The second question I’m asked most often (the first being “who farted?), is how I got my wavy hair. Here’s the story:
When my Mom and Dad took me home from the hospital, they planned a party to show off the new baby to the neighborhood. They invited everyone. Everyone, that is, except the old woman who lived at the end of the street. We called her The Crabby Lady because every time we played in the street and our ball ended up in her yard she would come out on her porch, wave her cane at us and call us hooligans.
The day of the party I lay in my crib, basking in the adoration of the women of the neighborhood and the total disregard of the men. (There was a Red Sox-Yankee game on the radio and all of the men except my Dad were huddled around it.)
After a few “isn’t he adorables” and “are you sure it’s a boy,” there was a loud noise and a puff of smoke from the front doorway. All eyes shot in that direction and saw … The Crabby Lady. The screen door had slammed behind her and the usual cigarette was in her left hand. Everyone gasped.
“My invitation must have gotten lost in the mail,” she wheezed, coughing sporadically. “I’ll only stay for a moment to deliver my gift.”
Gift? But her hands were empty … except for the cigarette.
“My gift is this,” she grumbled. “I will grant the boy one physical attribute. The mother only has to say it.” With another loud noise (the screen door slamming) and puff of smoke (she took another drag as she left) The Crabby Lady was gone.
The neighbor women and my Mom and Dad stood there in shock. (The neighbor men, hearing that Rip Collins had just hit a three-run homer were also in shock.)
Finally, Mrs. Autino from across the street said, in a soft voice, “The boy should have Tyrone Power’s beautiful brown eyes.”
There was some quiet murmuring. Then, Mrs. Palmer from next door spoke up, “He should have John Wayne’s broad shoulders.”
From the back of the mass of women huddled around the crib came my Dad’s voice: “Give him Milton Berle’s cock!”
Mrs. Delano said, “He should have Cary Grant’s dimpled chin.”
Mrs. Fitzpatrick said, “He should have Laurence Olivier’s lips.”
My Dad said, a bit louder this time, “Give him Milton Berle’s cock!”
Mrs. Collins said, “He should have Edward G. Robinson’s ears.”
Mrs. Alberto said, “He should have Gregory Peck’s long fingers.”
My Dad yelled, “Give him Milton Berle’s cock for God’s sake!”
Mrs. Tortolini said, “Give him Jimmy Durante’s nose.”

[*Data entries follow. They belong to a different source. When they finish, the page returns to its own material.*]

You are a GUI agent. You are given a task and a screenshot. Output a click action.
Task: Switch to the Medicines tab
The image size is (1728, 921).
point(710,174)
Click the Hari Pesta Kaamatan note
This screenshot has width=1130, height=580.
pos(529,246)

The women giggled and Mrs. Autino said, “Come on, Angela, be serious!”
My Mom finally spoke. She had a determined look on her face as the room went quiet. Everyone waited to hear her choice.
“I want him to have Van Johnson’s wavy hair,” she said, smiling.
All at once, three things happened simultaneously.
The first thing was a brilliant flash of light.
The second thing was every woman in the room turning to see my new and luxurious wavy hair and gasping in delight.
And the third thing was my Dad screaming, “Holy shit, Helen, I can’t believe you didn’t give him Milton Berle’s cock!”
And that, dear readers, is how I got my wavy hair.